Jamais le musée accroché aux pentes du quartier Saint-Laurent à Grenoble, très attaché à la culture alpine, n’avait encore consacré d’exposition aux refuges. L’idée en revient à Jean Guibal, conservateur en chef du patrimoine, et ancien directeur du Musée dauphinois, il y a quelques années. En 2019, l’UNESCO a accordé son prestigieux label à la pratique de l’alpinisme, renforçant s’il le fallait, la pertinence d’une exposition temporaire sur cet habitat intimement lié à la conquête des sommets et à l’essor du tourisme de montagne. Cet édifice, iconique dans certains massifs, est même devenu une destination à part entière, et non plus une étape dans une ascension ou une excursion !
L’équipe du musée isérois s’est donc emparée de ce projet, en partenariat avec le service Patrimoines et Inventaire général de la Région Rhône-Alpes et l’École nationale supérieure d’architecture de Grenoble (ENSAG). Le premier a réalisé une campagne photographique de grande ampleur des refuges de la Région en 2015. La seconde a mené un programme de recherche sur l’architecture des refuges.
Placée sous le commissariat d’Agnès Jonquères, chargée de projets et de la communication du musée, de Jean Guibal et de son successeur Olivier Cogne, l’exposition temporaire Refuges alpins, de l’abri de fortune au tourisme d’altitude, a mobilisé de nombreux contributeurs. En particulier Jean-François Lyon-Caen, maître de conférences à l’ENSAG et grand spécialiste de l’architecture en montagne.
Le parcours conçu par le musée départemental remonte le fil de 200 ans d’histoire de ces haltes d’altitude, des premières cabanes construites avec les matériaux trouvés sur place, jusqu’aux édifices les plus sophistiquées, véritables laboratoires sur les matériaux et la construction en milieu extrême.
Au-delà des questions relatives à leur construction, le parcours aborde également les valeurs que les refuges véhiculent, notamment la convivialité, le partage, l’entraide, le respect de autres, l’humilité… La figure du gardien de refuge est évidemment abordée. Apparu au début du XXe, ce personnage est, comme l’écrivent Jean Guibal et Agnès Jonquères dans le numéro de la revue L’Alpe accompagnant cette exposition, « comme un gardien de phare en bordure d’un océan immense ». Une vigie sur la montagne et les femmes et les hommes qui la parcourent.
Un bâti devenu patrimoine
L’exposition du musée isérois n’élude pas les sujets qui fâchent, comme la conservation ou non de certains édifices emblématiques de l’âge d’or de l’alpinisme et de sa démocratisation. A l’image du refuge de l’Aigle dans le massif des Écrins ou celui du Goûter sur la voie du mont-Blanc. Ou encore, l’éternel débat entre les partisans d’un confort spartiate et ceux qui aspirent à retrouver en ces lieux haut perchés une hospitalité comparable à celle d’un hôtel.
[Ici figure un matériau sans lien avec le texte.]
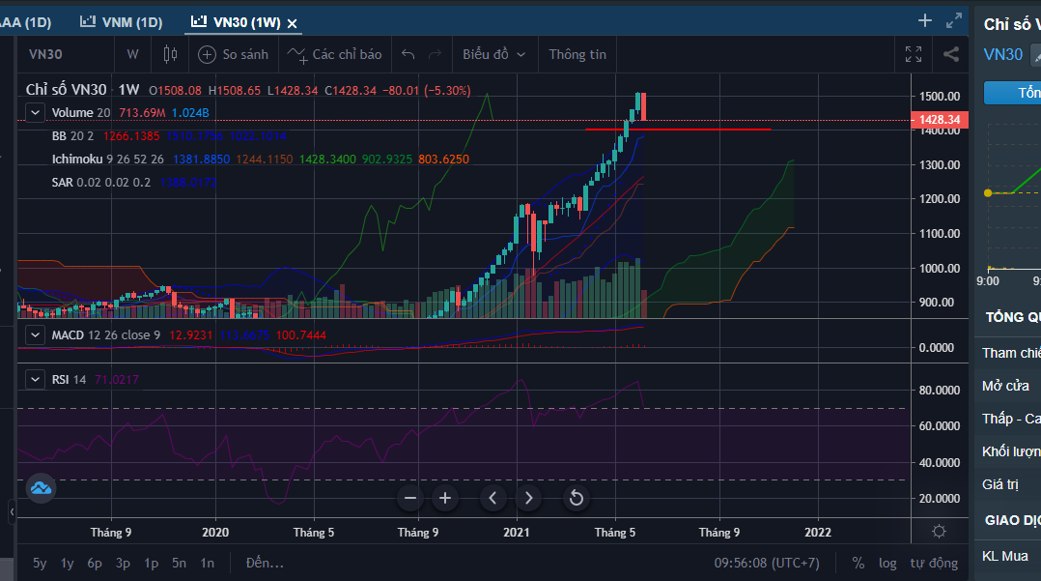Open the Thông tin info panel
The image size is (1041, 581).
click(577, 54)
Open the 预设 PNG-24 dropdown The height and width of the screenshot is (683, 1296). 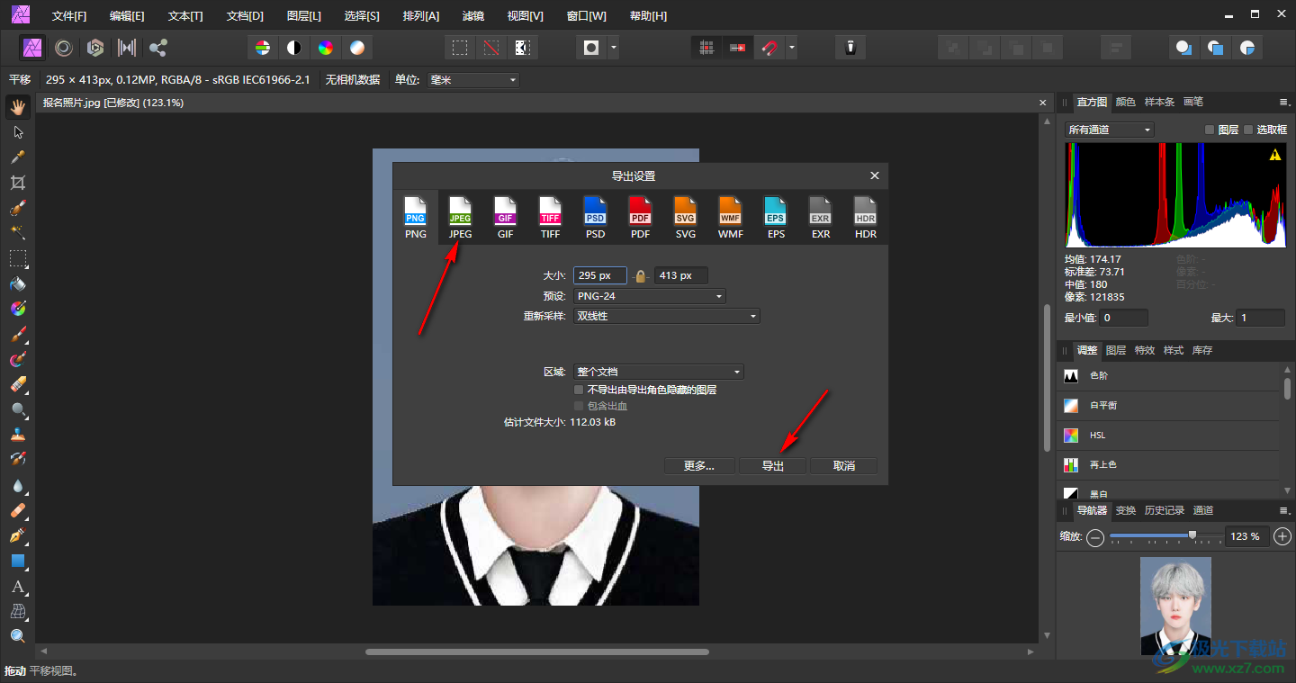650,296
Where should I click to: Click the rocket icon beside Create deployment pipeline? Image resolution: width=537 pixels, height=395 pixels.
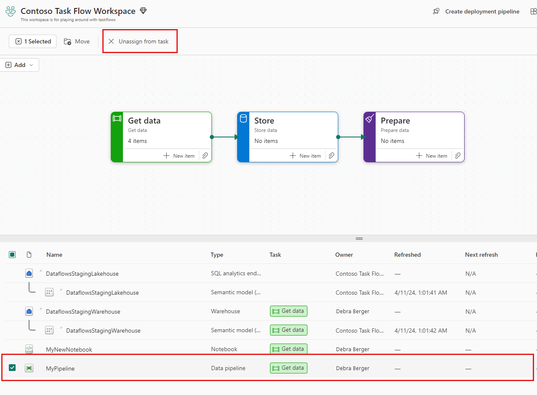[x=436, y=11]
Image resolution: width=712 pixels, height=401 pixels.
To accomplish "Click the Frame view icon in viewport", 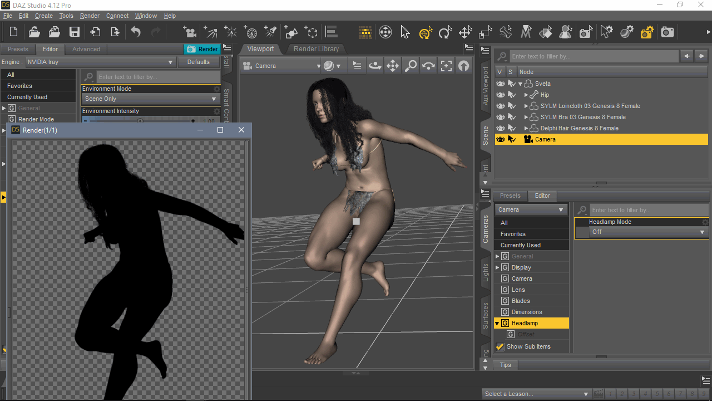I will click(446, 66).
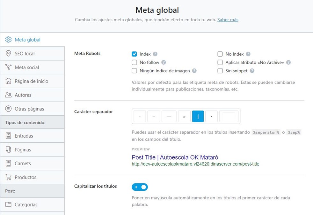Viewport: 313px width, 215px height.
Task: Uncheck the Index checkbox
Action: [x=134, y=54]
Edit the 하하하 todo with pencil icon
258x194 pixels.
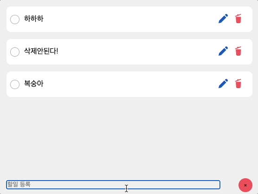coord(223,19)
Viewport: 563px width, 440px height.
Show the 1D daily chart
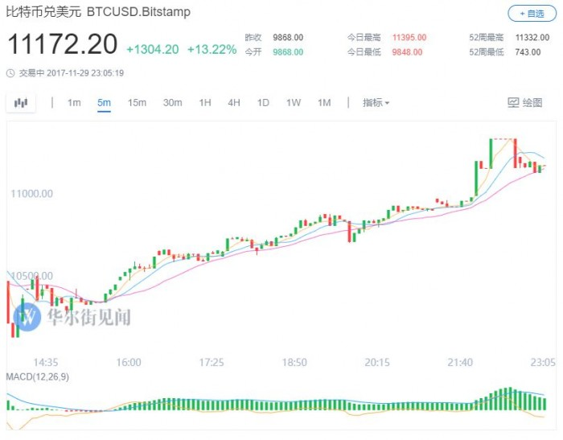(263, 103)
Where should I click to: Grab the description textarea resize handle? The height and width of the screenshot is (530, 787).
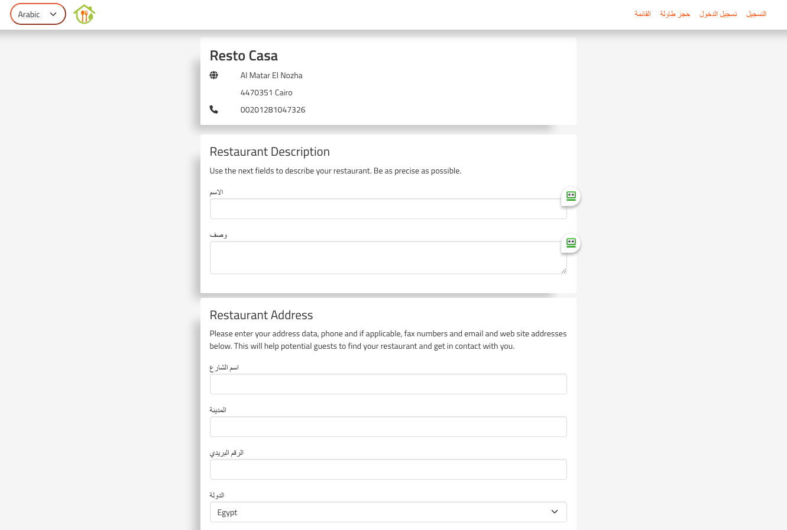tap(563, 271)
L’enjeu environnemental, dans ce milieu montagnard parmi les plus impactés de la planète, en particulier la haute altitude, est bien évidemment évoqué, à travers notamment les nouvelles technologies. Elles permettent de rendre les refuges plus frugaux en énergie et en eau.
Ne manquez pas les visites de la maquette du premier refuge de l’Aigle, réalisé par les élèves de la Fédération compagnonnique des Métiers du Bâtiments à Échirolles (38) et celle du prototype du fameux refuge du Tonneau. Imaginée par Charlotte Perriand et Pierre Jeanneret en 1938, cette construction ingénieuse, démontable et portable à dos d’homme, n’a jamais été construite. Exceptionnellement prêté par l’association haut-savoyarde qui l’a construit, ce prototype est installé sur l’une des terrasses du musée. Un look de soucoupe volante prête à décoller qui intrigue bien des passants depuis les quais de l’Isère !
Exposition au Musée dauphinois jusqu’au 21 juin 2021. Tous les jours sauf le mardi. Entrée gratuite. Et toujours en parallèle, les expos temporaires L’ivresse des sommets. Eaux-de-vie, liqueurs et autres breuvages des Alpes et Rose Valland. En quête de l’art spolié.